皆の力
「こんのクソガキ、舐め腐った事ばっかり言ってるんじゃない」
蒼の身から放たれる、どす黒い怒りの感情が、皆を包み込む。
「すみませんでした……」
素直に実が謝罪したことで、杏子が意外そうな顔をする。
「へー。誰かに謝るってこと教えてもらったのね。前は何に対して怒られてるとも知らずにすぐごめんごめん言ってたのに」
「保護者づらするなよ……」
しょぼくれている実をわしゃわしゃと犬のようにかき乱した。実は、茶髪をふんわりとかき分け、斬を掌で指して言った。
「斬が教えてくれたんだ」
杏子は戸惑う斬のところまでひとっ飛びでかけていき、力一杯抱きしめる。
「ありがとね」
少しは暴れるだろうと思ったが、案外大人しくしている斬を見て、私は違和感を覚えた。その原因に気がつき、大声を暗い宇宙に響かせる。

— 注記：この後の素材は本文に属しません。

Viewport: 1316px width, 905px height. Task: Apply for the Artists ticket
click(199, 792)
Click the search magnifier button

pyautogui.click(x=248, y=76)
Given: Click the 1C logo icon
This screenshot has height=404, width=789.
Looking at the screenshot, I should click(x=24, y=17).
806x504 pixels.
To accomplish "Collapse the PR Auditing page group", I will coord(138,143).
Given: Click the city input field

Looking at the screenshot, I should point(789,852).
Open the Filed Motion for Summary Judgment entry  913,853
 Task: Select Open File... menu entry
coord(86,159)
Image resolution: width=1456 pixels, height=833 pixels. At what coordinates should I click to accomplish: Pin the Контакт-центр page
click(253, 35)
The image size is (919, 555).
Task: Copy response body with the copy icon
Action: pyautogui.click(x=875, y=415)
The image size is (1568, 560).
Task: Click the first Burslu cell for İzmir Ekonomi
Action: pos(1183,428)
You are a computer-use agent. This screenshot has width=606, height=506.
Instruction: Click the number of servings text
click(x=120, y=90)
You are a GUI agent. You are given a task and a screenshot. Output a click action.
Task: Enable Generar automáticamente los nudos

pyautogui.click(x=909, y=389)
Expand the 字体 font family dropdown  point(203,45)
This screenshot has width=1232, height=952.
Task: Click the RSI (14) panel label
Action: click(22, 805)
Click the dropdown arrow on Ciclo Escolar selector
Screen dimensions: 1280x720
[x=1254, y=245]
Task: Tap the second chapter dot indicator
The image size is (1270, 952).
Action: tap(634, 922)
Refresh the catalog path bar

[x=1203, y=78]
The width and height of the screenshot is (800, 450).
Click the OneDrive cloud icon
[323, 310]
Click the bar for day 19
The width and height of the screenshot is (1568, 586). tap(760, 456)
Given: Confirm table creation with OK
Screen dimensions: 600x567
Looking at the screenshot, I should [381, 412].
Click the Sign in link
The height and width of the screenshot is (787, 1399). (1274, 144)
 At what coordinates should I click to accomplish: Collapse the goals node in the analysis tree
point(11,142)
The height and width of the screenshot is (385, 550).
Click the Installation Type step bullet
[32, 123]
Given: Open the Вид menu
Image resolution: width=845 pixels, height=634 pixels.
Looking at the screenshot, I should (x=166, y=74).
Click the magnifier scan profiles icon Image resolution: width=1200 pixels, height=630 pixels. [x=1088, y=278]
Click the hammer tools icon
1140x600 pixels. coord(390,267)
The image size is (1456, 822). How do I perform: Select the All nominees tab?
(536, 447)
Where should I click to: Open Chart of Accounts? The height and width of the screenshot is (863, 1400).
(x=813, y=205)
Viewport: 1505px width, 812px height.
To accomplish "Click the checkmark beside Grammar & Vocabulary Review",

「斬は怪我がまだ治っていないんです! しかもそんな重装備で激突されたら普通に痛いでしょ! 手加減してください杏子さん!」
彼女はあわあわと斬から飛び退いて、謝罪をする。斬はやはり限界だったようで、青い顔のまま、杏子さんの言葉に、いいんだ、と身振りで応じていた。
なんかこう見てると、斬と杏子ってお似合いだよな……
甘い考えが脳を満たそうとするが、それは最後まで取っておこうと、私は本題に戻る。
「帝を止めなきゃ」
「止めるには、君が私の仲間にならないとね」
一瞥をくれて、私は騒がしい帝を無視する。
「これで帝との連絡手段が絶たれた。異論のあるやついるか? 」
あくまでも確認のために、柔らかく言葉を発して意見を聞く体勢を作る。
皆それぞれ顔を見合わせていたが、誰一人として手や口をあげる者はいなかった。
「よし」
私は勢いづけて、これからの確認をする。
「オークションだが、どうしたら止められる?」
真っ先に斬が発言する。
「止めようがないな。それに、無理やり割り込むのも無理だ。山ほど俺のような奴らが湧いてくる仕組みになってる」
「じゃあこっそり侵入するところはないか?」
今度は実。
「ないですね。僕は子供の頃、色々なところをくまなく冒険していたのですが、どこにもそういう侵入口は会場にだけは通じていませんでした」
「それなら盗むという手段は無理だな。他の案はあるか?」
杏子が口を開く。
蒼が口を出す。
そして、しばらく問答して、話はついた。
二人、こんな素晴らしい才能を持っているのか。私は感心してばかりだった。